Data shown START
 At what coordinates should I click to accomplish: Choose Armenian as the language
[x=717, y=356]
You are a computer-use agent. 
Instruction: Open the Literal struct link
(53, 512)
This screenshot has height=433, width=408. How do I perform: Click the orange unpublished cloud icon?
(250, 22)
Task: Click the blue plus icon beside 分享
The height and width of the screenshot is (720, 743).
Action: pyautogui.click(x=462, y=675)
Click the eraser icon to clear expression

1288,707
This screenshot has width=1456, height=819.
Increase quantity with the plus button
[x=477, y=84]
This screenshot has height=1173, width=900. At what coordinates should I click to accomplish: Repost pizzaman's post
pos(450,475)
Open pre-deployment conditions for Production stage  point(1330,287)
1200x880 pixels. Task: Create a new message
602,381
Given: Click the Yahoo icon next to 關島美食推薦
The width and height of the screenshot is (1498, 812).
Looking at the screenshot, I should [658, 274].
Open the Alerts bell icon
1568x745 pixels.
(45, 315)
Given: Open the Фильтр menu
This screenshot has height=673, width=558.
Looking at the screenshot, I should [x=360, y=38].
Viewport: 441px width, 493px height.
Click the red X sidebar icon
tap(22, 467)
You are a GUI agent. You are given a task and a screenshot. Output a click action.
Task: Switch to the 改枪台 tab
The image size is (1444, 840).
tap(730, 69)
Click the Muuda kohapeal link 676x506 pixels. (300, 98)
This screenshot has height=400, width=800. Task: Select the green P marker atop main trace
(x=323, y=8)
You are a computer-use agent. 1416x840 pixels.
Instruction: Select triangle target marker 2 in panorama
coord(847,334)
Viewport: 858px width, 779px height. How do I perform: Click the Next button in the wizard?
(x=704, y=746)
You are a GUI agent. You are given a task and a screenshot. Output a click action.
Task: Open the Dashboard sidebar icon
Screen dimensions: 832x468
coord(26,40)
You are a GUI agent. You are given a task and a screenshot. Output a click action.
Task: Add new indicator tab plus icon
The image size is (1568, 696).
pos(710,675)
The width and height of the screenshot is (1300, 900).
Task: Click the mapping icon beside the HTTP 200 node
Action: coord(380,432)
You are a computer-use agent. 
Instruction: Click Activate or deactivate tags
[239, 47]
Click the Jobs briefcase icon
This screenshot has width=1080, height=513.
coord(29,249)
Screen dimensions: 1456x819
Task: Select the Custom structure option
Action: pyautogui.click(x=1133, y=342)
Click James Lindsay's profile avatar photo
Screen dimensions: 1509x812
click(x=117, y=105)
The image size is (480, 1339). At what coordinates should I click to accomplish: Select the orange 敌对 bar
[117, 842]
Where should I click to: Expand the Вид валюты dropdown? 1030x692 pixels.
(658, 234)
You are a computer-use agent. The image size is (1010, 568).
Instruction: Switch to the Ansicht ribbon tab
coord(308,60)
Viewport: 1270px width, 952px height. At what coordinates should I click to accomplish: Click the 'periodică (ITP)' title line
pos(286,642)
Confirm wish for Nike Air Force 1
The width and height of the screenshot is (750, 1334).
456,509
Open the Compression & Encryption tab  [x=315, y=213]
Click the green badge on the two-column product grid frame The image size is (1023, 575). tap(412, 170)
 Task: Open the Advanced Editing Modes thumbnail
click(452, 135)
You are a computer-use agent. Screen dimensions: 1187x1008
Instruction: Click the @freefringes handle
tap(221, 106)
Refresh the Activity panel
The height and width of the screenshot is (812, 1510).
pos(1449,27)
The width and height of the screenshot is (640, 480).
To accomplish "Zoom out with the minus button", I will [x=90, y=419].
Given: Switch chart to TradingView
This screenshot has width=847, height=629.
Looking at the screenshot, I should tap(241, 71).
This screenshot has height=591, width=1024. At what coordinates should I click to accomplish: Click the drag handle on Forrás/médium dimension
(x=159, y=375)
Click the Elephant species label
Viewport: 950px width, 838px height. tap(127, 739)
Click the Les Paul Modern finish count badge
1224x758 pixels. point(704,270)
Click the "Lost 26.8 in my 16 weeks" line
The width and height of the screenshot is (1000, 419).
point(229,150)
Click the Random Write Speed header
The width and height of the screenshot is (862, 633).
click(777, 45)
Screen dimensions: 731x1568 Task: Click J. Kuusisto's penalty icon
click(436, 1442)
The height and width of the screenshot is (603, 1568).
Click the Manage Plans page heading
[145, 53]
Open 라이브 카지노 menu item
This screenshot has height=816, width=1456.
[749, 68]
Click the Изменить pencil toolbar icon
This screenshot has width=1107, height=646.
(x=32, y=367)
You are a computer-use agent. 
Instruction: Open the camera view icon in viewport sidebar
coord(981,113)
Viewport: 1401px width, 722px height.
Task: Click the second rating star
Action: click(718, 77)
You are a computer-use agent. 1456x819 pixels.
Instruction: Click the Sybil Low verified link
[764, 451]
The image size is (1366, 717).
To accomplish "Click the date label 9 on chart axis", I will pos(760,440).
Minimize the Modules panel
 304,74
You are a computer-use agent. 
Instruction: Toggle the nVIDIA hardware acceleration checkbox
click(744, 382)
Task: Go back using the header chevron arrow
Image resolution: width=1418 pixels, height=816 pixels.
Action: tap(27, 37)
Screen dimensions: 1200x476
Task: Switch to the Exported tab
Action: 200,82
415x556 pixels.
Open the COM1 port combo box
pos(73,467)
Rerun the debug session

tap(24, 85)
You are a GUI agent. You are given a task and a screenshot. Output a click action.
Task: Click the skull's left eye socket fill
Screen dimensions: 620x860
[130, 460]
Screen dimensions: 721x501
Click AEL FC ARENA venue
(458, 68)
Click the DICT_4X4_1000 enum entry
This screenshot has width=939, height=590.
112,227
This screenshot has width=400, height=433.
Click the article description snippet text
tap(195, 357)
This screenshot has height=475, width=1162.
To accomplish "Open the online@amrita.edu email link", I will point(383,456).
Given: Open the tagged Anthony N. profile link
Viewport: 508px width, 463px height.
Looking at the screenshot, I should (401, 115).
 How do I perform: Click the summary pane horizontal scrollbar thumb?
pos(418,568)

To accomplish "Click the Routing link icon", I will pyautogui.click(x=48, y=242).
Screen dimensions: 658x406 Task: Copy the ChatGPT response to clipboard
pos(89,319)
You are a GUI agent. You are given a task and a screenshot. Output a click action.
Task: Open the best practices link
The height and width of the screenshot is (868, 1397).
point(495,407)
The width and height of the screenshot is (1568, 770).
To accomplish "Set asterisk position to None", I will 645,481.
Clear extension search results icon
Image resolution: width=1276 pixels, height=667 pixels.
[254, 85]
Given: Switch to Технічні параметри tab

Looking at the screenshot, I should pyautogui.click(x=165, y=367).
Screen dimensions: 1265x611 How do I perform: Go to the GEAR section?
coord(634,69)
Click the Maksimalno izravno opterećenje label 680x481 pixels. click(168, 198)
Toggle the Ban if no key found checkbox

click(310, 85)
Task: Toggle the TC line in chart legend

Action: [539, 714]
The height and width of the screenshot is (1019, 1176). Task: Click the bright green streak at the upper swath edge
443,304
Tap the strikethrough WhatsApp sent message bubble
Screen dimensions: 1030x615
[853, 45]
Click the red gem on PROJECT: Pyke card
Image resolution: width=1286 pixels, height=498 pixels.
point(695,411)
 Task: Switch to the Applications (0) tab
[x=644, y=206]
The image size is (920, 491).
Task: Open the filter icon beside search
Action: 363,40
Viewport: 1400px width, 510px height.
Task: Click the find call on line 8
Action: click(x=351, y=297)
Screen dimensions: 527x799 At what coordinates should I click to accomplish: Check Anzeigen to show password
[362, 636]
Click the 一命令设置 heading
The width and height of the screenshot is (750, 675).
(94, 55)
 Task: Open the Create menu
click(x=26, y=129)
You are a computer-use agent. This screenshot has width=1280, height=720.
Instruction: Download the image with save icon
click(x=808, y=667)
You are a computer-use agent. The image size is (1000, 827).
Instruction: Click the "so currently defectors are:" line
Data shown END
Read through the lines above and collect those that contain the string "will".

To accomplish "Zoom out with the minus button", I will [x=90, y=419].
To accomplish "Click the date label 9 on chart axis", I will pos(760,440).
To accomplish "Open the online@amrita.edu email link", I will point(383,456).
To accomplish "Click the Routing link icon", I will pyautogui.click(x=48, y=242).
To accomplish "Set asterisk position to None", I will 645,481.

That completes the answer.